You can run the benchmark on one test problem in the vbmc20 problem set as follows:

> options = struct('SpeedTests',false);
> [probstruct,history] = infbench_run('vbmc20',testfun,D,noise,algo,id,options);

The arguments are:

  • testfun (string) indicates the tested model, which can be 'wood2010' (Ricker), 'krajbich2010' (aDDM), 'acerbi2012' (Timing), 'acerbidokka2018' (Multisensory), 'goris2015b' (Neuronal), 'akrami2018b' (Rodent). The additional model presented in the Supplement is 'price2018' (g-and-k).
  • D (integer) is the dataset, with D = 1 for Ricker, Timing, Rodent, g-and-k; D = 1 or D = 2 for aDDM and Multisensory; D = 107 or D = 108 for Neuronal. For all problems (except Neuronal), add 100 to D to obtain a noiseless version of the problem.
  • algo (string) is the inference algorithm being tested. For the algorithms tested in the paper [3], use 'vbmc@imiqr', 'vbmc@viqr', 'vbmc@npro', 'vbmc@eig', 'parallelgp@v3', 'wsabiplus@ldet'.
  • noise (double) added Gaussian noise to the log-likelihood. Leave this empty (noise = []) for all problems except for Neuronal, for which in the benchmark we used noise = 2 (all other problems in vbmc20 are intrinsically noisy).

For the other input and output arguments, see above.

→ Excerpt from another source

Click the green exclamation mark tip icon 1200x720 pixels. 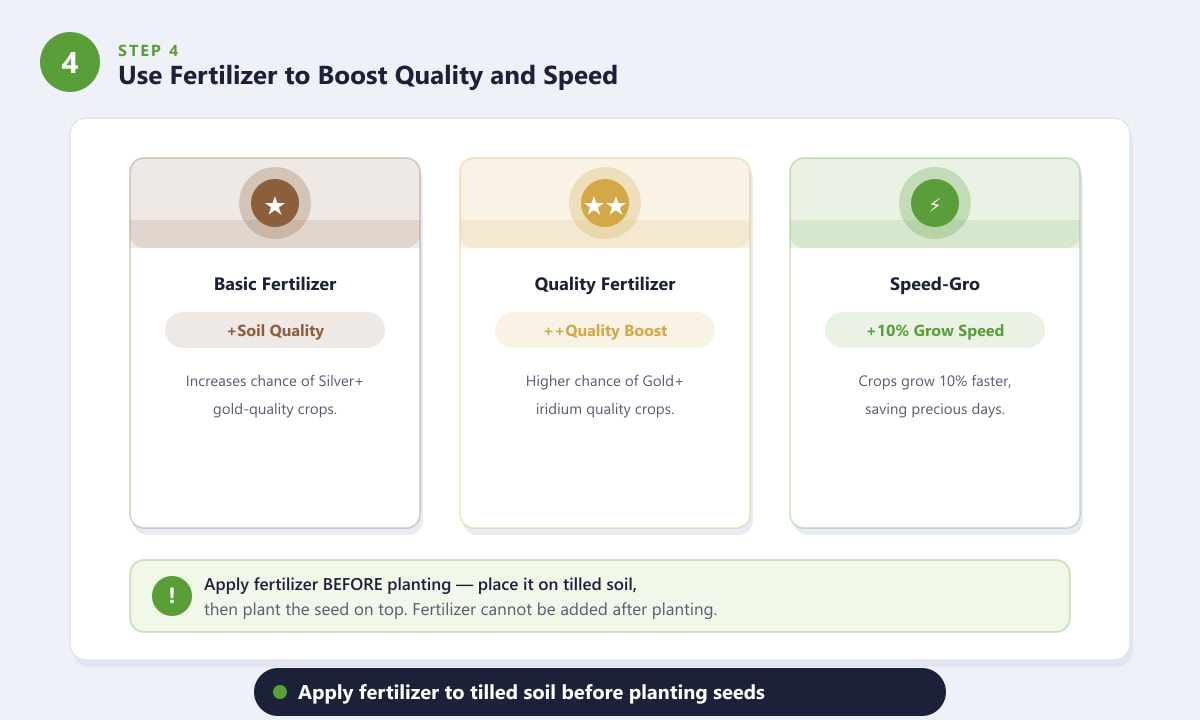(172, 596)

Code used to generate figures in the paper [3] is available in this folder. However, you will first need to run the benchmark (due to space limitations, we cannot upload the bulk of the numerical results here).

References

  1. Acerbi, L. (2018). Variational Bayesian Monte Carlo. In Advances in Neural Information Processing Systems 31: 8222-8232. (paper + supplement on arXiv, NeurIPS Proceedings)
  2. Acerbi, L. (2019). An Exploration of Acquisition and Mean Functions in Variational Bayesian Monte Carlo. In Proc. Machine Learning Research 96: 1-10. 1st Symposium on Advances in Approximate Bayesian Inference, Montréal, Canada. (paper in PMLR)
  3. Acerbi, L. (2020). Variational Bayesian Monte Carlo with Noisy Likelihoods. To appear in Advances in Neural Information Processing Systems 33. arXiv preprint arXiv:2006.08655 (preprint on arXiv).

Contact

This repository is currently actively used for research, stay tuned for updates:

  • Follow me on Twitter for updates about my work on model inference and other projects I am involved with;
  • If you have questions or comments about this work, get in touch at [email protected] (putting 'infbench' in the subject of the email).

License

The inference benchmark is released under the terms of the GNU General Public License v3.0.